Response: We have added limitations of the study to the Discussion. However, assessment of temporal biological variability was out of the scope of the present study. We demonstrated significance of measurement variability for observing spatial or temporal differences on a population level. In order to evaluate measurement variability within one participant, repeated individual measurement would be required and the relative differences obtained should be compared to the measurement uncertainty of the method used. The latter should be lower than the inter-individual difference observed to claim it significant.

12)  The number of reanalyzed clinical samples is often questioned in similar studies.  It is a good subject of discussion in the manuscript.

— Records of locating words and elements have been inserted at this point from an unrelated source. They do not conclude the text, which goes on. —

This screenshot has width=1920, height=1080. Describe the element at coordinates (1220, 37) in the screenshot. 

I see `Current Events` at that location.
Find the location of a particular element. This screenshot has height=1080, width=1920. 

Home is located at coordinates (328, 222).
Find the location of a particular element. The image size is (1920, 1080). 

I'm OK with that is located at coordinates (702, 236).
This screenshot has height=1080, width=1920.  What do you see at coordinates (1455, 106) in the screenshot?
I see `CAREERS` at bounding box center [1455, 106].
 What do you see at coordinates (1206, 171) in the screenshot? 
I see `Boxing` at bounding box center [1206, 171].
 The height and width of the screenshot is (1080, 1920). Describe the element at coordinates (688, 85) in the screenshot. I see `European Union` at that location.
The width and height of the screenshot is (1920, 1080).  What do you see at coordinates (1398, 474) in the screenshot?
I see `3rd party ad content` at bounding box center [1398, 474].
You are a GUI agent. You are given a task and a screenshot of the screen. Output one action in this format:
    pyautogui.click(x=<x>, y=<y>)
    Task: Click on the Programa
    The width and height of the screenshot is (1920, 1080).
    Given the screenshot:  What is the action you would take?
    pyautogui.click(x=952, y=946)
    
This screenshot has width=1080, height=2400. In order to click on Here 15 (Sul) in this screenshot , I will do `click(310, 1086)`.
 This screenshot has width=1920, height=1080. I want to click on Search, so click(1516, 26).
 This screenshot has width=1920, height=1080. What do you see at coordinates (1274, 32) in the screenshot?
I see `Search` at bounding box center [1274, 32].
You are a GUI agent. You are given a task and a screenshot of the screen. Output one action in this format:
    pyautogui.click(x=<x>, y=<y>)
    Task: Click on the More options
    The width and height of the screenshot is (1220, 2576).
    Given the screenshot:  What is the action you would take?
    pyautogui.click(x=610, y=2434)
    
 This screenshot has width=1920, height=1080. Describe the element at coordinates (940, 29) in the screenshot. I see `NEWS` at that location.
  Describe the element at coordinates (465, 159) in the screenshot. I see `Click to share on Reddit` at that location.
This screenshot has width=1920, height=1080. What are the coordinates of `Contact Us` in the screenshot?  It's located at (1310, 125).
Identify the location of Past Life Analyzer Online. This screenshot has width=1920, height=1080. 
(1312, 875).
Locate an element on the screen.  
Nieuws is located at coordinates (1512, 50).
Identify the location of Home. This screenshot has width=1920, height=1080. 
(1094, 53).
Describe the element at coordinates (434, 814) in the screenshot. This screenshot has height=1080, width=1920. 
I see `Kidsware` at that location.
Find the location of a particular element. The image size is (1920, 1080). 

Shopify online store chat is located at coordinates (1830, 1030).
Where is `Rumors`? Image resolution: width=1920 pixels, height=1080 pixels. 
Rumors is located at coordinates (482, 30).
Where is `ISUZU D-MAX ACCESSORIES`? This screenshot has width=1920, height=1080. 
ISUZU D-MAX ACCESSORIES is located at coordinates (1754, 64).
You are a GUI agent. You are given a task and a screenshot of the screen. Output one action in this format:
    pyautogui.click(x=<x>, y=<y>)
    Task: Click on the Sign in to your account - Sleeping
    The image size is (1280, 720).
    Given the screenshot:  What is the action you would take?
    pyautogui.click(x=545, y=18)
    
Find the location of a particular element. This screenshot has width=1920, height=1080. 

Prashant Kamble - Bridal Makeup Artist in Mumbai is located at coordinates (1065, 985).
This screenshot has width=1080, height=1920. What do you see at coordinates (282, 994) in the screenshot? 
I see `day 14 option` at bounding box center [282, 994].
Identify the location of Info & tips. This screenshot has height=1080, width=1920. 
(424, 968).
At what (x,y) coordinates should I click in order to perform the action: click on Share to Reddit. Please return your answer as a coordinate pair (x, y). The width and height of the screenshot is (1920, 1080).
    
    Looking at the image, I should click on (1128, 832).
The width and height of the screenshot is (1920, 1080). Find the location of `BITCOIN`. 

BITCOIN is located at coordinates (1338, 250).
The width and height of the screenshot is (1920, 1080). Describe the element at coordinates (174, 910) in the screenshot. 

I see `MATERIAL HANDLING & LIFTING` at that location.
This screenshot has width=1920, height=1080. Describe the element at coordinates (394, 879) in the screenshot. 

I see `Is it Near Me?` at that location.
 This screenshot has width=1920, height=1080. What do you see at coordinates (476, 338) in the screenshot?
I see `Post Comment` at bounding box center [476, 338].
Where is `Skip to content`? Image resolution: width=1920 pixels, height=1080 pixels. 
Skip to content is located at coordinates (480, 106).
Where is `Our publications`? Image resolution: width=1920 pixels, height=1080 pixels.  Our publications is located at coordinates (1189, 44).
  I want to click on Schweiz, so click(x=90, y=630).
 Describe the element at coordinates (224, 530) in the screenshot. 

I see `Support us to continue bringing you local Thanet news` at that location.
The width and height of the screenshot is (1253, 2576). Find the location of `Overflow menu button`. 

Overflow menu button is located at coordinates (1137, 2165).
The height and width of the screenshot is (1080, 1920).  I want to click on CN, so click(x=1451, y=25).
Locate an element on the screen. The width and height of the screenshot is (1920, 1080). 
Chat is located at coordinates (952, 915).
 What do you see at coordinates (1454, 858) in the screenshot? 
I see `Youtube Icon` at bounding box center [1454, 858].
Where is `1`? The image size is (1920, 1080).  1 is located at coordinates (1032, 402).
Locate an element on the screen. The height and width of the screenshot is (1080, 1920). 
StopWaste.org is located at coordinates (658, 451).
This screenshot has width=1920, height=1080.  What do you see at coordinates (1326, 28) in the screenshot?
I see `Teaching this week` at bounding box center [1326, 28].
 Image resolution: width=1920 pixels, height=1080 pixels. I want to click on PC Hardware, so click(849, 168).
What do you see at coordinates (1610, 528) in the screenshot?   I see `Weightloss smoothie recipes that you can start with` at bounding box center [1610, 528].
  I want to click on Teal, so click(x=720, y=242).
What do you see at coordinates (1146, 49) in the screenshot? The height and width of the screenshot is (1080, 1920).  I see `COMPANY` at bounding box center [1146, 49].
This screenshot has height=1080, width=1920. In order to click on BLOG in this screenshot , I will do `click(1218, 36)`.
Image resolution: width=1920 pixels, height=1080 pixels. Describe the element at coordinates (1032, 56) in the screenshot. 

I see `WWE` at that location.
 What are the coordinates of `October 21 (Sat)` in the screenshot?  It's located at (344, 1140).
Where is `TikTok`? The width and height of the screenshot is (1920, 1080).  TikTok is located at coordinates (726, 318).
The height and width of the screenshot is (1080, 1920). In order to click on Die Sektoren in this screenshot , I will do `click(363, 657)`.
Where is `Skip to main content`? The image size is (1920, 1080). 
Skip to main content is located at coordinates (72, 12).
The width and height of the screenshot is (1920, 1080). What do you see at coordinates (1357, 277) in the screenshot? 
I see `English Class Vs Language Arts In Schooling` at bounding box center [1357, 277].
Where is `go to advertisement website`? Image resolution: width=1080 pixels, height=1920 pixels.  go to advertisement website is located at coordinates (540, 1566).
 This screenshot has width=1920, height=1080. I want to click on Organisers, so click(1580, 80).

13)  Please, specify: in the PHIME project (page 2) which ended in 2011 - what was done exactly and what is a new achievement in the presented manuscript? Do I understand correctly that since "objective of the present case study was to quantify the contribution to the sample size arising from analytical performance of the methods used” –line 60-  this goal was not included in the project completed in 2011?

Response: The goal of this paper was not one of the main objectives of the PHIME project, which dealt with critical health outcomes in relation to chronic low level exposure to various environmental pollutants, and included many case studies. However, one of the specific objectives within the PHIME was also to evaluate inter-laboratory variability for the three metals, because the children study, which compared exposure between different European countries, was one of the case studies within the PHIME (Hruba et al., 2012). We have adapted the text on page 2 accordingly.

14)   Page 9, line 270: “…..is presented in 0” – ?

Response: Cross-referencing of the tables and figures somehow collapsed. We have manually entered the corresponding references to the Tables and Figures.


Round 2

Reviewer 2 Report

I have doubts whether such a large volume of blood for research was really necessary.